Studio album by Eve's Plum
- Released: September 19, 1995
- Recorded: 1994–1995
- Genre: Alternative rock, power pop, pop-punk
- Length: 42:33
- Label: 550
- Producer: Fred Maher

Eve's Plum chronology
| Envy (1993) | Cherry Alive (1995) |  |

= Cherry Alive =

Cherry Alive is the second and final studio album by American alternative rock band Eve's Plum. It was released in 1995 on 550 Records. It is the band's only studio album with bassist Theo Mack, who replaced original bassist Chris Giammalvo, who played bass on the band's previous studio album Envy (1993), having left the band the year prior.

The album's first single, "Jesus Loves You (Not As Much As I Do)", failed to gain interest from mainstream radio and the album failed to chart when it was released. The second single, "Wishing the Day Away", was released to radio without a music video to accompany it and failed to chart as well. The third and final single, the album's title track, gained some airplay on college radio, but still failed to chart.
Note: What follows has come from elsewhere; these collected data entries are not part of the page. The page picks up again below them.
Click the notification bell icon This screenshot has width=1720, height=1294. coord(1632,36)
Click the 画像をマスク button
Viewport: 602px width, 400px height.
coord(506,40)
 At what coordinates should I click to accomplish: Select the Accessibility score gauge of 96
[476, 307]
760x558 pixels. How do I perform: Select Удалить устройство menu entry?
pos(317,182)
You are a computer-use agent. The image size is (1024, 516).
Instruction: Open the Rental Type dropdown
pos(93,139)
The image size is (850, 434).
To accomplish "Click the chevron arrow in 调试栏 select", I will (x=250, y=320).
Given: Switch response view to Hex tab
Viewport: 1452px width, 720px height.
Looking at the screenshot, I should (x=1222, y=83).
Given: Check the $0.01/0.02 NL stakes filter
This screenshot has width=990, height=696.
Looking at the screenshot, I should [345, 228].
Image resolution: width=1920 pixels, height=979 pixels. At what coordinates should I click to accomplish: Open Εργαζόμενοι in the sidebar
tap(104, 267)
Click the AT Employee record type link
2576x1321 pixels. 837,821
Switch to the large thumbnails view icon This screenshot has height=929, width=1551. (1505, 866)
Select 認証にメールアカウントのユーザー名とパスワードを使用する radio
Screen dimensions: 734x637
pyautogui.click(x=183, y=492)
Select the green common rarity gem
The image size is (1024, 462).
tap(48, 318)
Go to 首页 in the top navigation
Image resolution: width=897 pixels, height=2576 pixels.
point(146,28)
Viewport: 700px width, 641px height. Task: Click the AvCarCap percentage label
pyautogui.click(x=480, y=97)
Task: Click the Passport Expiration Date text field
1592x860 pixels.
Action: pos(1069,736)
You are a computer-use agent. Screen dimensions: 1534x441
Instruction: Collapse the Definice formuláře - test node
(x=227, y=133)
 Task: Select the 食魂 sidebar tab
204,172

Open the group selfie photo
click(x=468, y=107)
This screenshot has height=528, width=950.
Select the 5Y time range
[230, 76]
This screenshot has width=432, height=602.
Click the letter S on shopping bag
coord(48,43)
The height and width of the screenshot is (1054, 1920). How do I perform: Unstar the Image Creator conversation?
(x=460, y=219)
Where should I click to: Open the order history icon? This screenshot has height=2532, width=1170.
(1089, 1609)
Sony/550 dropped the band, who split three years later.

Professional ratings
Review scores
| Source | Rating |
| AllMusic | Star |

==Production==
Cherry Alive was recorded in New York City, in the same building that housed Studio 54.

==Critical reception==
Trouser Press wrote that the band "drops the corrosive angst on the lean and less mean Cherry Alive, opting instead for clean pop songwriting and svelte rock guitars. Fred Maher’s production brings out the cream in Fitzpatrick’s voice." Billboard praised "Wishing the Day Away", writing that Fitzpatrick's "Blondie-like vocals come alive, seducing listeners with their breezy, sweet melody."

==Track listing==
All lyrics and music by Eve's Plum.

1. "Jesus Loves You (Not As Much As I Do)"
2. "Wishing the Day Away"
3. "Want You Bad"
4. "Loved By You"
5. "Fairy Princess"
6. "Cherry Alive"
7. "Lipstuck"
8. "Sticky and Greasy"
9. "Beautiful"
10. "Serious Stuff"
11. "Dog in My Heart"
12. "Only Anger"

==Personnel==
- Eve's Plum (main performer)
  - Colleen Fitzpatrick (vocals)
  - Michael Kotch (guitar)
  - Ben Kotch (drums)
  - Theo Mack (bass)
- Fred Maher (producer)
- Lloyd Puckitt (engineer)
- Sara Rotman (art direction)
- Sara Rotman (design)
- Victoria Clamp (background vocals)
- Michael McLaughlin (photography)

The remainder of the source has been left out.